───── INPUT RECORDS ─────

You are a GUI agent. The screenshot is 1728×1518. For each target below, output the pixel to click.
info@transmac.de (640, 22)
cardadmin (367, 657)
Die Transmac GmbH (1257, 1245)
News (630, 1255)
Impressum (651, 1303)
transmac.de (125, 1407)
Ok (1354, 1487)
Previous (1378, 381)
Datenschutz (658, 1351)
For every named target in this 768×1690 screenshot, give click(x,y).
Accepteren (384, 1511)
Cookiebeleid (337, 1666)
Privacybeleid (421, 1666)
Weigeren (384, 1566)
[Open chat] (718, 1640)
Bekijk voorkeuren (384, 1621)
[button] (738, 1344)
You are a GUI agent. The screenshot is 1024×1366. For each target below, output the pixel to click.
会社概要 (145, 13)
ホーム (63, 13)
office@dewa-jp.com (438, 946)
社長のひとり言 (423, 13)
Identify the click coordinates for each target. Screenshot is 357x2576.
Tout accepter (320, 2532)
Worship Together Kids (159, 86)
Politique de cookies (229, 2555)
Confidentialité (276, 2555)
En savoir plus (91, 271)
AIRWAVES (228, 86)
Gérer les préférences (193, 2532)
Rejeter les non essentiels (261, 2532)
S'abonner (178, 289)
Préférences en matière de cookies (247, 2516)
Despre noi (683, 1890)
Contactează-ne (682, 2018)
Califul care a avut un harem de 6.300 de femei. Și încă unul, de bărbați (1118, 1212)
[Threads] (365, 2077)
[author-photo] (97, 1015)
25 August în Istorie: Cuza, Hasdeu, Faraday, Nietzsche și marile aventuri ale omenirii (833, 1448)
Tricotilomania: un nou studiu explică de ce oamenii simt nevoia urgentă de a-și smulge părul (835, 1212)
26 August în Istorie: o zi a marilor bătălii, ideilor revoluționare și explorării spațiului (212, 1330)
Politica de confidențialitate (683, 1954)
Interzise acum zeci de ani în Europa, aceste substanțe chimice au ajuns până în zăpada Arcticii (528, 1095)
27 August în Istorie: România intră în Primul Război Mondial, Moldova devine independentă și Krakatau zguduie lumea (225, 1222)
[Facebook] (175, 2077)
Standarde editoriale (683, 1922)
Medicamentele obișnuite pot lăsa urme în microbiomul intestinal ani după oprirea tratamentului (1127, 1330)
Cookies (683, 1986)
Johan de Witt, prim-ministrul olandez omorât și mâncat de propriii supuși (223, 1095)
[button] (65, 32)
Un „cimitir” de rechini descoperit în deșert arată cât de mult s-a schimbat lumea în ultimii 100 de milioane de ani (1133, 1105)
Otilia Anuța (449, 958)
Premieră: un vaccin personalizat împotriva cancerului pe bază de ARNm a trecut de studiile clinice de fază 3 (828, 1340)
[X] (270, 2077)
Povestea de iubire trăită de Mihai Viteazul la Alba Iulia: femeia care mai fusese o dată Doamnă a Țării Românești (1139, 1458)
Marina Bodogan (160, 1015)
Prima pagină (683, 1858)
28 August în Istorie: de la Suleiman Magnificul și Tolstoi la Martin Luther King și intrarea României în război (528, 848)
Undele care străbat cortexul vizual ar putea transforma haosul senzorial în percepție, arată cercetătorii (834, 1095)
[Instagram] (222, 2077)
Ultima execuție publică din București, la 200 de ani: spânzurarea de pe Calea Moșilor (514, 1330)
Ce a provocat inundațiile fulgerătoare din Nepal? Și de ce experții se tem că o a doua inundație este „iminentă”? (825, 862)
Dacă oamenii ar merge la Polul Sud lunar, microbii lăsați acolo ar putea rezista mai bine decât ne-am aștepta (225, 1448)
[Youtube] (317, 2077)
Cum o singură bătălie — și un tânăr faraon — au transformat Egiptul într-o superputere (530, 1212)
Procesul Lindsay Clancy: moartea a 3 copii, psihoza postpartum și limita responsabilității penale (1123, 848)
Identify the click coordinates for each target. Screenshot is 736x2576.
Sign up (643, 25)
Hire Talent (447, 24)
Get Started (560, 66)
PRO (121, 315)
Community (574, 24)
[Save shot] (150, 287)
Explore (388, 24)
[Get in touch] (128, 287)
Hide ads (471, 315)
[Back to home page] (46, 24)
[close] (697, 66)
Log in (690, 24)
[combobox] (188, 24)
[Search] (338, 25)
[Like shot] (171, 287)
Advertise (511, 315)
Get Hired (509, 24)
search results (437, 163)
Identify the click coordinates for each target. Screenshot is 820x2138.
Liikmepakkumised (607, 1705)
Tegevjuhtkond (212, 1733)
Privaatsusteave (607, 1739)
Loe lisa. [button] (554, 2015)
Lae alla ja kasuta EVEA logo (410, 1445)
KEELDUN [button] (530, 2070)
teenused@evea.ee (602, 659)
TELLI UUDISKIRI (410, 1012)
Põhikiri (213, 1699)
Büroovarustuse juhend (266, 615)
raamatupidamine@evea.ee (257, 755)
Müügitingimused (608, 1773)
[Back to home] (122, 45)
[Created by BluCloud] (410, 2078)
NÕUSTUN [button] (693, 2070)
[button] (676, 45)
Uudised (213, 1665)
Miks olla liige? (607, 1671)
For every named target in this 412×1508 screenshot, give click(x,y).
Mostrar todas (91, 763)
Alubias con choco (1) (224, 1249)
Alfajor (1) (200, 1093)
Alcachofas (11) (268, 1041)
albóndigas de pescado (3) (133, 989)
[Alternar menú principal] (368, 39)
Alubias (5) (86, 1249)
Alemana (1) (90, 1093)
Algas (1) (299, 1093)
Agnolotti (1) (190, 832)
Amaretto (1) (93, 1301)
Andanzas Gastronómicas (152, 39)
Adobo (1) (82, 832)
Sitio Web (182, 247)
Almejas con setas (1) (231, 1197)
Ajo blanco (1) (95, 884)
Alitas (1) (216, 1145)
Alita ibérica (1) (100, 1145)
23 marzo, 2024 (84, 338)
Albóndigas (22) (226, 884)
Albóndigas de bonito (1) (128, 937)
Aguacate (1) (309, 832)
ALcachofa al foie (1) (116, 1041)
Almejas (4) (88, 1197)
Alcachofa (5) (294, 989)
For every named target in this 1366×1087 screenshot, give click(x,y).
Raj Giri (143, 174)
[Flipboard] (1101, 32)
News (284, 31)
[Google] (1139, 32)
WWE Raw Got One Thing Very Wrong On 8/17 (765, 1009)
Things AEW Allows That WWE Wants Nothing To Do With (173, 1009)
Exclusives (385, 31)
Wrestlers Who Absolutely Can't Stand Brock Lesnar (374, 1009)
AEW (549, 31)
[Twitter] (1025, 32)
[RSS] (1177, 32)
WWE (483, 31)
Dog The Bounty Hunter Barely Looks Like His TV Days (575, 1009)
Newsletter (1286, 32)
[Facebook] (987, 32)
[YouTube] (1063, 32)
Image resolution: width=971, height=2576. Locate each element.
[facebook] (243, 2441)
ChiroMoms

─────

HOW TO COMPLETE THIS TASK: Return the material above unaltered. Include every line.

SOLUTION:
You are a GUI agent. The screenshot is 1728×1518. For each target below, output the pixel to click.
info@transmac.de (640, 22)
cardadmin (367, 657)
Die Transmac GmbH (1257, 1245)
News (630, 1255)
Impressum (651, 1303)
transmac.de (125, 1407)
Ok (1354, 1487)
Previous (1378, 381)
Datenschutz (658, 1351)
For every named target in this 768×1690 screenshot, give click(x,y).
Accepteren (384, 1511)
Cookiebeleid (337, 1666)
Privacybeleid (421, 1666)
Weigeren (384, 1566)
[Open chat] (718, 1640)
Bekijk voorkeuren (384, 1621)
[button] (738, 1344)
You are a GUI agent. The screenshot is 1024×1366. For each target below, output the pixel to click.
会社概要 (145, 13)
ホーム (63, 13)
office@dewa-jp.com (438, 946)
社長のひとり言 (423, 13)
Identify the click coordinates for each target. Screenshot is 357x2576.
Tout accepter (320, 2532)
Worship Together Kids (159, 86)
Politique de cookies (229, 2555)
Confidentialité (276, 2555)
En savoir plus (91, 271)
AIRWAVES (228, 86)
Gérer les préférences (193, 2532)
Rejeter les non essentiels (261, 2532)
S'abonner (178, 289)
Préférences en matière de cookies (247, 2516)
Despre noi (683, 1890)
Contactează-ne (682, 2018)
Califul care a avut un harem de 6.300 de femei. Și încă unul, de bărbați (1118, 1212)
[Threads] (365, 2077)
[author-photo] (97, 1015)
25 August în Istorie: Cuza, Hasdeu, Faraday, Nietzsche și marile aventuri ale omenirii (833, 1448)
Tricotilomania: un nou studiu explică de ce oamenii simt nevoia urgentă de a-și smulge părul (835, 1212)
26 August în Istorie: o zi a marilor bătălii, ideilor revoluționare și explorării spațiului (212, 1330)
Politica de confidențialitate (683, 1954)
Interzise acum zeci de ani în Europa, aceste substanțe chimice au ajuns până în zăpada Arcticii (528, 1095)
27 August în Istorie: România intră în Primul Război Mondial, Moldova devine independentă și Krakatau zguduie lumea (225, 1222)
[Facebook] (175, 2077)
Standarde editoriale (683, 1922)
Medicamentele obișnuite pot lăsa urme în microbiomul intestinal ani după oprirea tratamentului (1127, 1330)
Cookies (683, 1986)
Johan de Witt, prim-ministrul olandez omorât și mâncat de propriii supuși (223, 1095)
[button] (65, 32)
Un „cimitir” de rechini descoperit în deșert arată cât de mult s-a schimbat lumea în ultimii 100 de milioane de ani (1133, 1105)
Otilia Anuța (449, 958)
Premieră: un vaccin personalizat împotriva cancerului pe bază de ARNm a trecut de studiile clinice de fază 3 (828, 1340)
[X] (270, 2077)
Povestea de iubire trăită de Mihai Viteazul la Alba Iulia: femeia care mai fusese o dată Doamnă a Țării Românești (1139, 1458)
Marina Bodogan (160, 1015)
Prima pagină (683, 1858)
28 August în Istorie: de la Suleiman Magnificul și Tolstoi la Martin Luther King și intrarea României în război (528, 848)
Undele care străbat cortexul vizual ar putea transforma haosul senzorial în percepție, arată cercetătorii (834, 1095)
[Instagram] (222, 2077)
Ultima execuție publică din București, la 200 de ani: spânzurarea de pe Calea Moșilor (514, 1330)
Ce a provocat inundațiile fulgerătoare din Nepal? Și de ce experții se tem că o a doua inundație este „iminentă”? (825, 862)
Dacă oamenii ar merge la Polul Sud lunar, microbii lăsați acolo ar putea rezista mai bine decât ne-am aștepta (225, 1448)
[Youtube] (317, 2077)
Cum o singură bătălie — și un tânăr faraon — au transformat Egiptul într-o superputere (530, 1212)
Procesul Lindsay Clancy: moartea a 3 copii, psihoza postpartum și limita responsabilității penale (1123, 848)
Identify the click coordinates for each target. Screenshot is 736x2576.
Sign up (643, 25)
Hire Talent (447, 24)
Get Started (560, 66)
PRO (121, 315)
Community (574, 24)
[Save shot] (150, 287)
Explore (388, 24)
[Get in touch] (128, 287)
Hide ads (471, 315)
[Back to home page] (46, 24)
[close] (697, 66)
Log in (690, 24)
[combobox] (188, 24)
[Search] (338, 25)
[Like shot] (171, 287)
Advertise (511, 315)
Get Hired (509, 24)
search results (437, 163)
Identify the click coordinates for each target. Screenshot is 820x2138.
Liikmepakkumised (607, 1705)
Tegevjuhtkond (212, 1733)
Privaatsusteave (607, 1739)
Loe lisa. [button] (554, 2015)
Lae alla ja kasuta EVEA logo (410, 1445)
KEELDUN [button] (530, 2070)
teenused@evea.ee (602, 659)
TELLI UUDISKIRI (410, 1012)
Põhikiri (213, 1699)
Büroovarustuse juhend (266, 615)
raamatupidamine@evea.ee (257, 755)
Müügitingimused (608, 1773)
[Back to home] (122, 45)
[Created by BluCloud] (410, 2078)
NÕUSTUN [button] (693, 2070)
[button] (676, 45)
Uudised (213, 1665)
Miks olla liige? (607, 1671)
For every named target in this 412×1508 screenshot, give click(x,y).
Mostrar todas (91, 763)
Alubias con choco (1) (224, 1249)
Alfajor (1) (200, 1093)
Alcachofas (11) (268, 1041)
albóndigas de pescado (3) (133, 989)
[Alternar menú principal] (368, 39)
Alubias (5) (86, 1249)
Alemana (1) (90, 1093)
Algas (1) (299, 1093)
Agnolotti (1) (190, 832)
Amaretto (1) (93, 1301)
Andanzas Gastronómicas (152, 39)
Adobo (1) (82, 832)
Sitio Web (182, 247)
Almejas con setas (1) (231, 1197)
Ajo blanco (1) (95, 884)
Alitas (1) (216, 1145)
Alita ibérica (1) (100, 1145)
23 marzo, 2024 (84, 338)
Albóndigas (22) (226, 884)
Albóndigas de bonito (1) (128, 937)
Aguacate (1) (309, 832)
ALcachofa al foie (1) (116, 1041)
Almejas (4) (88, 1197)
Alcachofa (5) (294, 989)
For every named target in this 1366×1087 screenshot, give click(x,y).
Raj Giri (143, 174)
[Flipboard] (1101, 32)
News (284, 31)
[Google] (1139, 32)
WWE Raw Got One Thing Very Wrong On 8/17 (765, 1009)
Things AEW Allows That WWE Wants Nothing To Do With (173, 1009)
Exclusives (385, 31)
Wrestlers Who Absolutely Can't Stand Brock Lesnar (374, 1009)
AEW (549, 31)
[Twitter] (1025, 32)
[RSS] (1177, 32)
WWE (483, 31)
Dog The Bounty Hunter Barely Looks Like His TV Days (575, 1009)
Newsletter (1286, 32)
[Facebook] (987, 32)
[YouTube] (1063, 32)
Image resolution: width=971, height=2576. Locate each element.
[facebook] (243, 2441)
ChiroMoms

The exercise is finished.